The shield must have the following four layers with diverse functions:
1  Outer skin
The outer skin must allow incoming projectiles to go right through it in a clear and contained puncture, and then hold in any pieces and debris resulting from the impact. Sizes of projectiles are expected to be from less than 1 mm to 50 mm (tennisball). The pieces that will need to be held will range in size from small chips (1mm) to large chunks from the shielding material getting displaced or cut loose by an impact.
2  Impact layer
This is the main zone where serial impacts through multiple layers of metal foil and refraction from variously dense material with angled surfaces stops the projectiles and brakes down or dissipates the radiation.
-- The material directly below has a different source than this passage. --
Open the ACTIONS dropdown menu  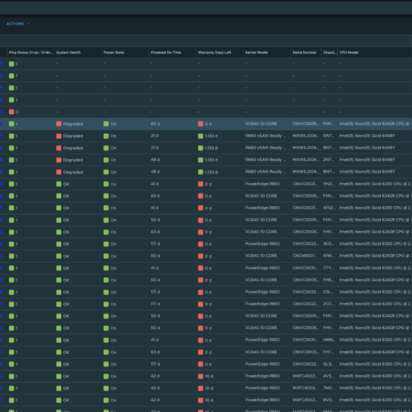tap(18, 24)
Furthermore this layer is also the crush-zone for slow collisions. This layer should therefore be as ‘fluffy’ as possible, and thereby may
be as wide as possible. The structure of this layer is open for a lot of fantasy. Apart from materials specifically designed and manufactured for this layer, other materials can also be integrated, such as collected space-junk, waste from operations and
processing, tanks of various liquids, stores, semi-processed materials waiting for further processing, equipment ‘parked’ for later use, etc….
3  Pressure skin
This holds in the atmosphere when the ‘garage’ of LEOstation is under pressure. Again, many solutions can be thought of, ranging from inflatables pressing against ‘chainmail’, foamed structures for stiffening, several skins one within the other with progressively lower pressure towards the outside, metal sheeting, etc…
4  Radiation layer
These are plastics in various forms finally stopping any cosmic or secondary radiation that makes it through to this level.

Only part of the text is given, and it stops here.